The Elements of Style by William Strunk, Jr., and E.B. White (of Charlotte’s Web fame) is one of the most popular books on writing in the US. This slim volume (a mere 92 pages in the 3rd edition that’s on my bookshelf) has been around in various incarnations for about 100 years, and in it’s original form was William Strunk’s attempt “to cut the vast tangle of English rhetoric down to size and write its rules and principles on the head of a pin.” So said E.B. White in the introduction to his revision of Professor Strunk’s original work, and I think he succeeded, for the most part.
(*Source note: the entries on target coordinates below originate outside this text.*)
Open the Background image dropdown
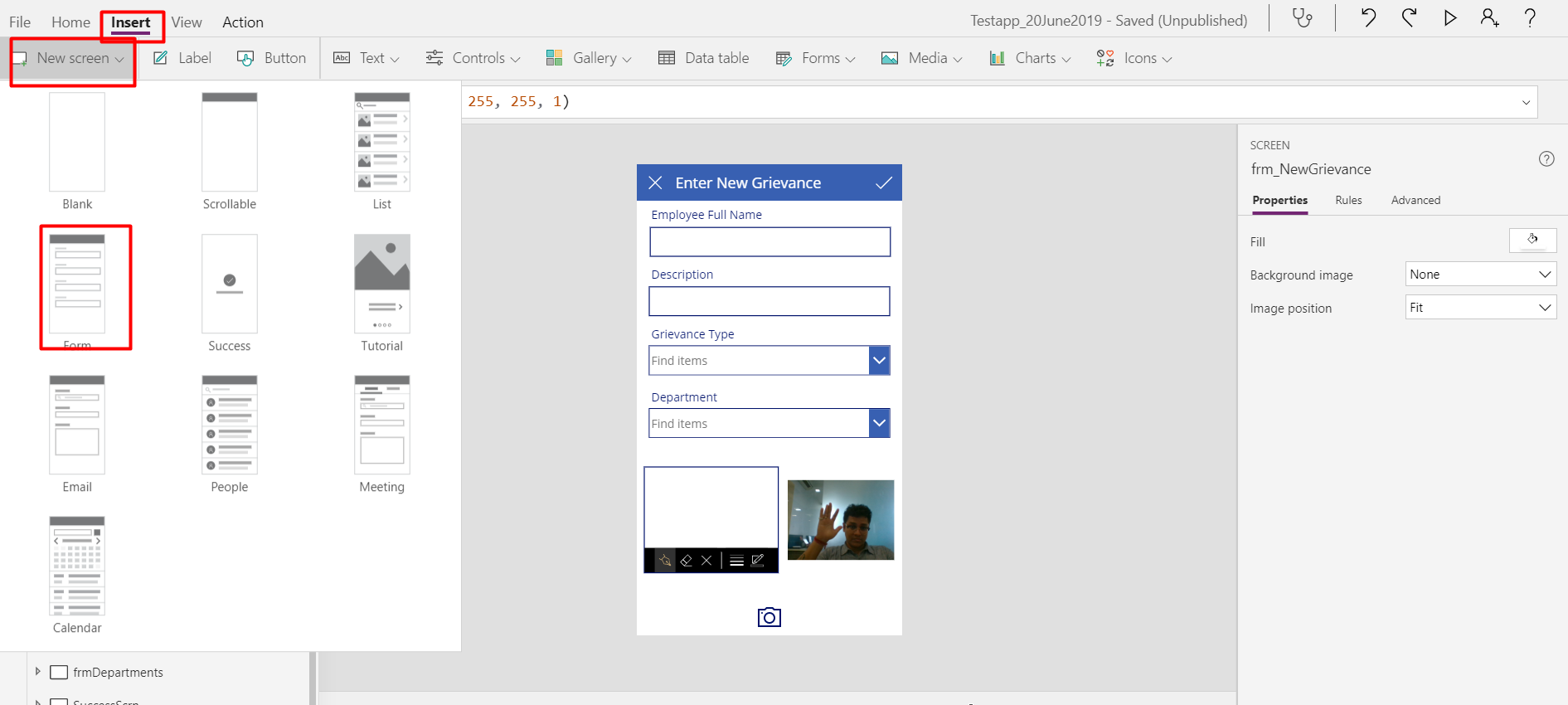Image resolution: width=1568 pixels, height=705 pixels. 1481,275
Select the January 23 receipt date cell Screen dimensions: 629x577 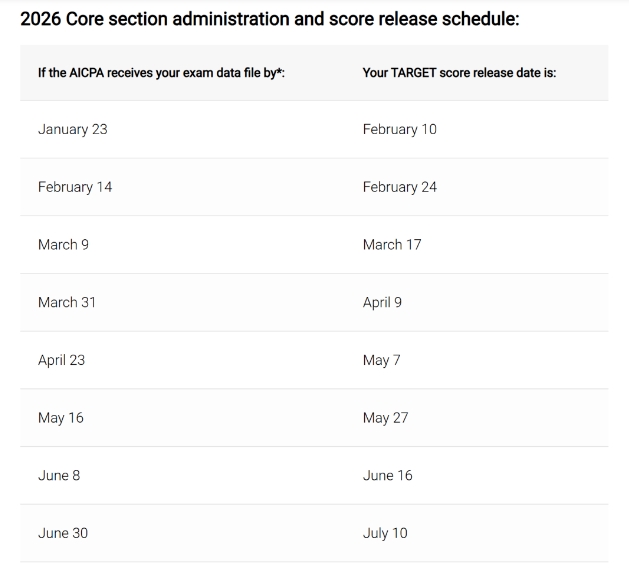72,129
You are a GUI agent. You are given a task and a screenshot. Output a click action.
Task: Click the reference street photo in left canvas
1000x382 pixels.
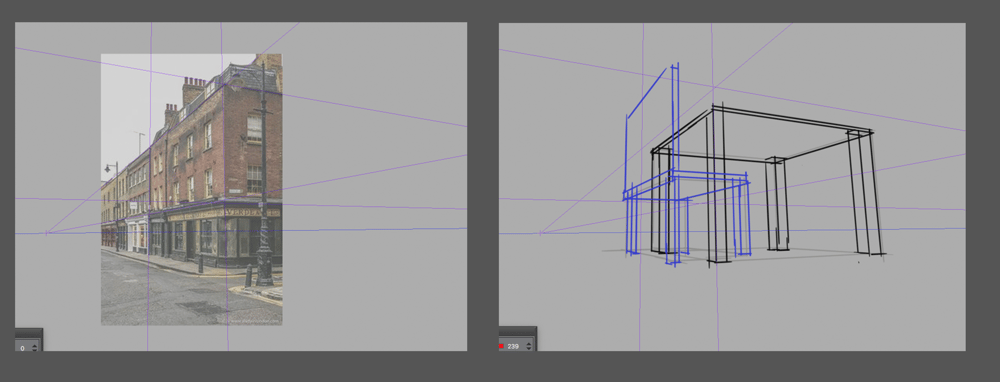(x=191, y=189)
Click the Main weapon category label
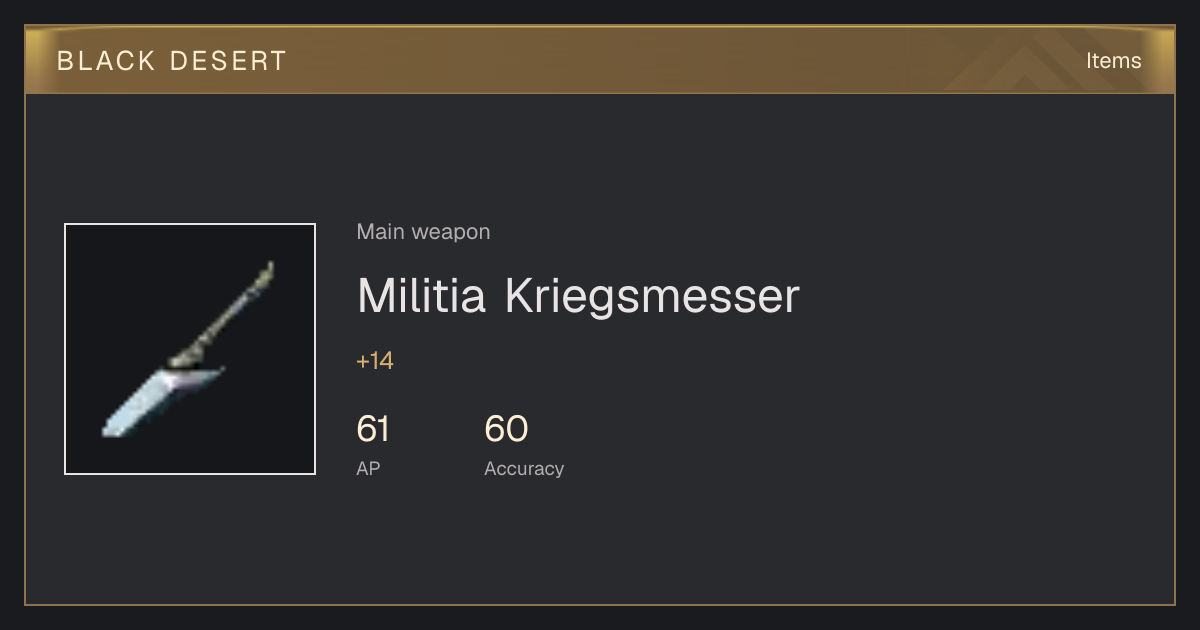1200x630 pixels. coord(423,232)
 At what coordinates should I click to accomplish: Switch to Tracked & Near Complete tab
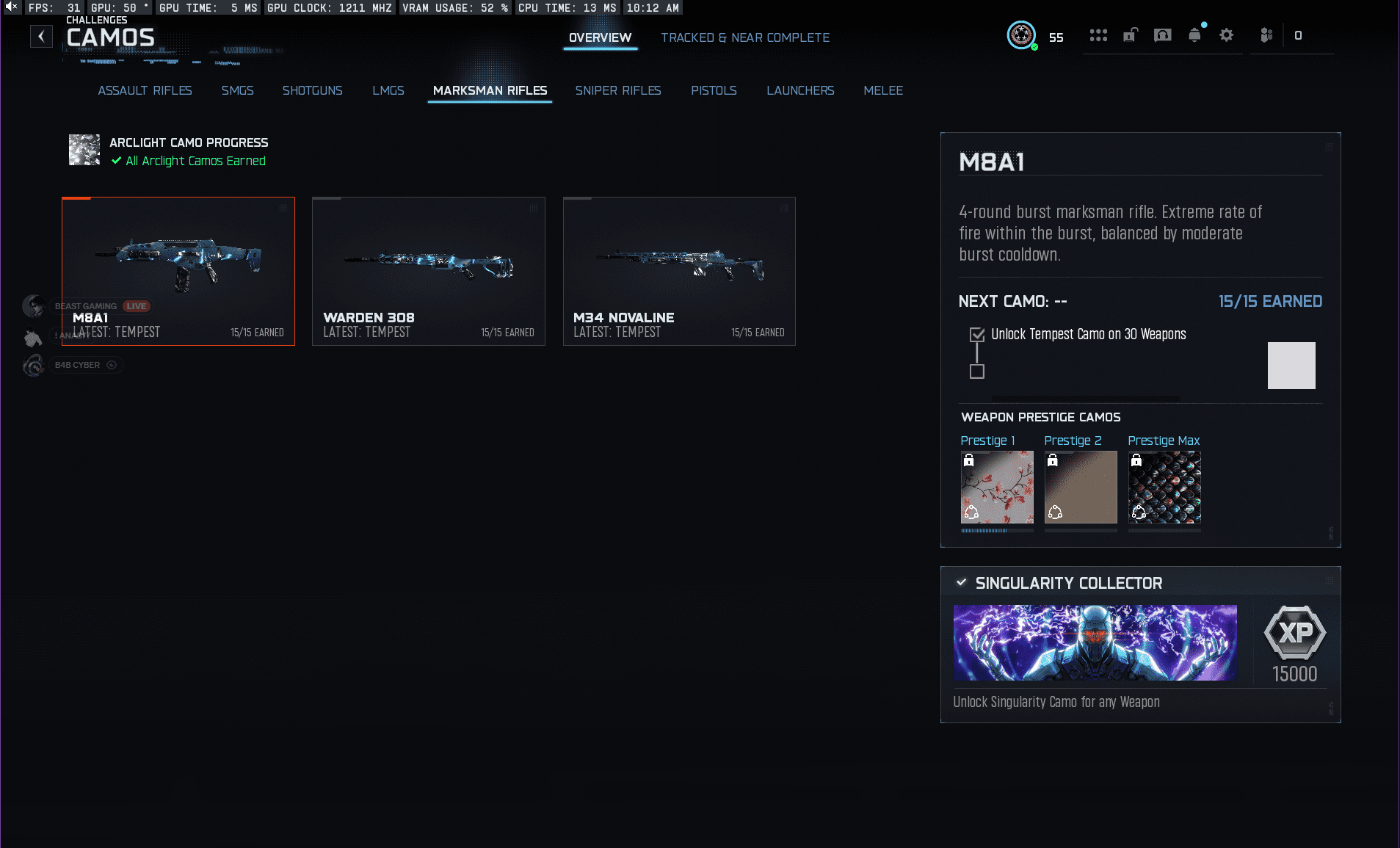744,37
The Elements of Style (or Strunk and White, as my first college English professor called it) is organized in five chapters, so my review will follow that organization:
I. ELEMENTARY RULES OF USAGE: This chapter lists several useful guidelines (not rules) for some of the punctuation and grammar people tend to stumble over, such as how to use commas in lists and with parenthetic information, and how to choose the correct personal pronoun. You may find yourself stumbling over some of the terms used if your grammar lessons are only a dim memory, but the examples usually make things clear.
II. ELEMENTARY PRINCIPLES OF COMPOSITION: The majority of the principles in this section offer useful advice, especially to those engaged in “practical” writing, such as “Use the active voice,” and “Put statements in positive form.” However, a few of them sound good on first reading, but don’t hold up to close scrutiny. For example, number 12 states emphatically “Choose a suitable design and hold to it.” That’s all well and good, but the following paragraphs of explanatory text don’t offer much concrete guidance about what a suitable design looks like.
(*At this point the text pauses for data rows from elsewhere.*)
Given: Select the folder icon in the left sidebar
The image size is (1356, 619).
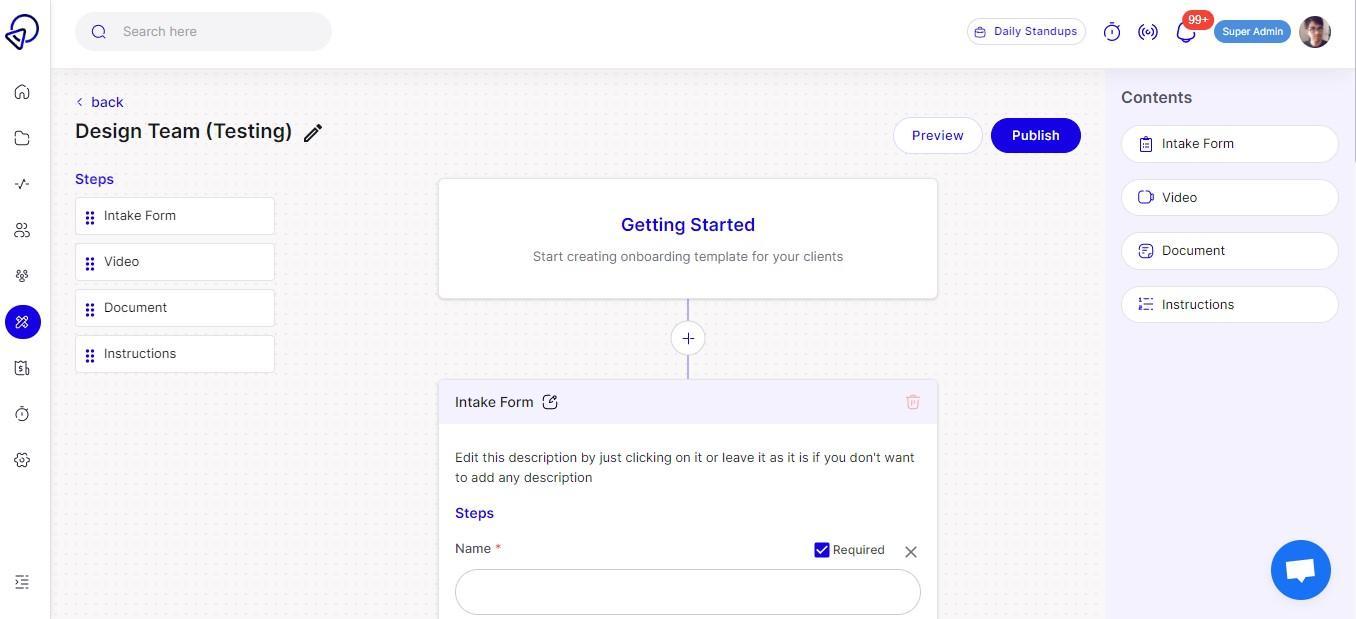Looking at the screenshot, I should tap(22, 137).
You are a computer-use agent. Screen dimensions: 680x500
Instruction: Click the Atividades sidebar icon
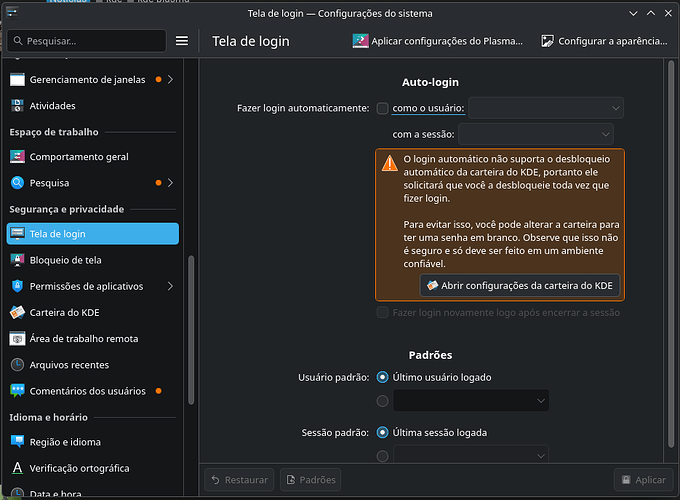17,105
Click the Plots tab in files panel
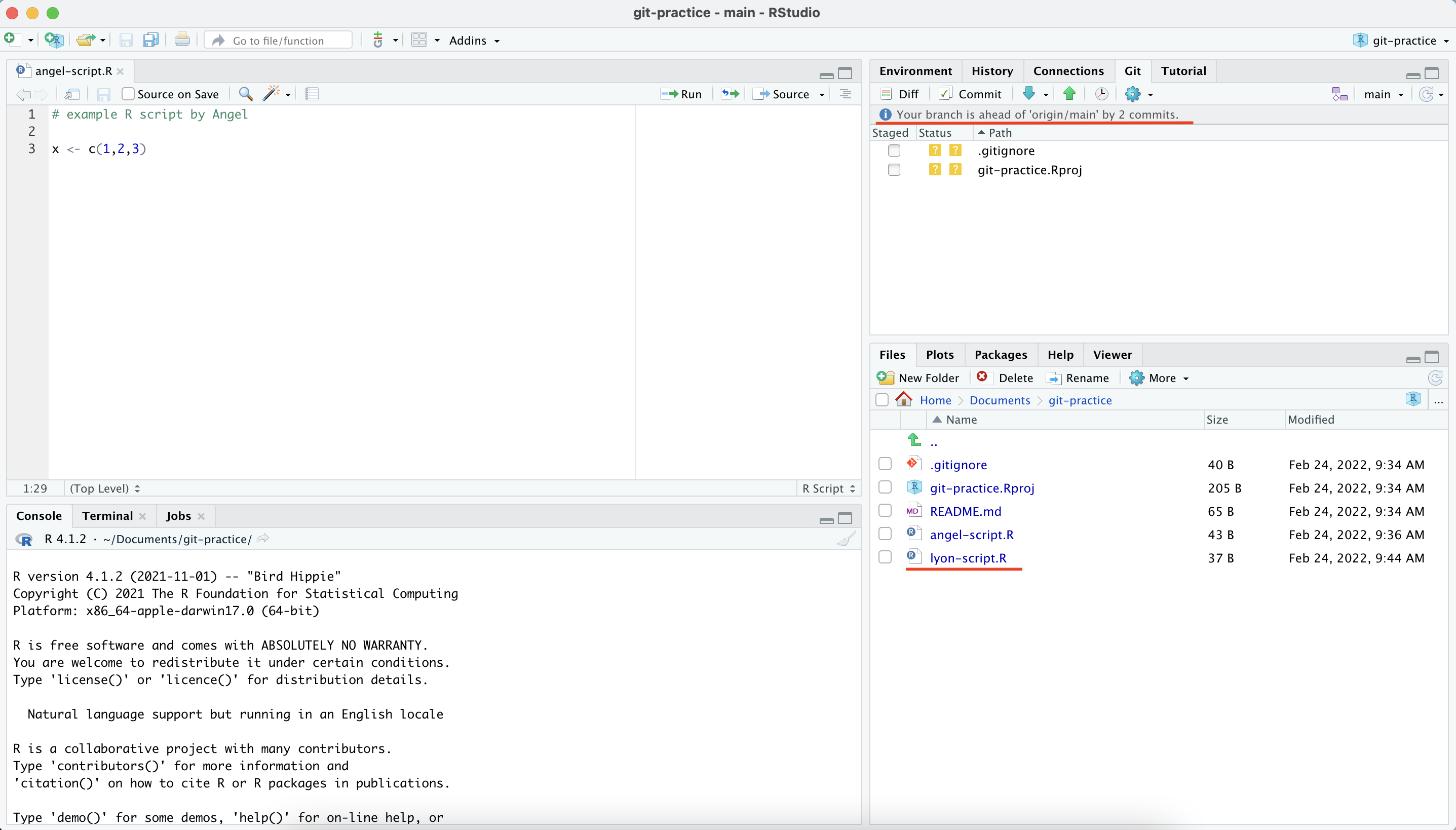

III. A FEW MATTERS OF FORM: This chapter is a bit of a stew of mechanical advice (how to use exclamations, page formatting advice, handling quotations). While the information is fundamentally sound, it seems like this chapter was a bit of a dumping ground for bits of information that Strunk and White couldn’t fit in elsewhere.
IV. WORDS AND EXPRESSIONS COMMONLY MISUSED: Again, most of the advice here is quite good, but in some cases it seems like the authors’ personal preferences are intruding (for example, they don’t like starting sentences with “However”), and in others, common usage has overtaken the grammar purists. I, for one, have reluctantly given up the fight to keep “hopefully” from being used to mean “I hope.” In this case, the battle is over, and the purists have lost.
V. AN APPROACH TO STYLE: Here the emphasis shifts from the accepted rules of grammar and usage to the more subjective matter of style. “Who can confidently say what ignites a certain combination of words, causing them to explode in the mind?” If I knew the answer to that, I’d bottle it and make a fortune. But even in this more subjective arena, Strunk and White attempt to offer some advice, and for the most part, it is good. “…the first piece of advice is this: to achieve style, begin by affecting none—that is, place yourself in the background.” In other words, don’t spend nearly as much time worrying about your “style” as you do about your content. Be sure you’re writing as clearly, correctly, and concisely as you can, and your style will take care of itself. Also, keep in mind that “revising is part of writing… . Remember, it is no sign of weakness or defeat that your manuscript ends up in need of major surgery.” As Hemingway more bluntly put it, “The first draft of anything is shit.”
Conclusion and recommendation: As much as some revere The Elements of Style, I recommend it with a few reservations. It’s a good, non-threatening resource to have on the bookshelf; my battered copy of the 3rd edition is frequently the first authority I turn to when seeking answers to grammar, usage, and style questions. (I should probably upgrade to the newer 4th edition.) While it’s worth having around, the shortcomings I mentioned above keep it from being the be-all-and-end-all of writer’s references. I give it a 4 out of 5.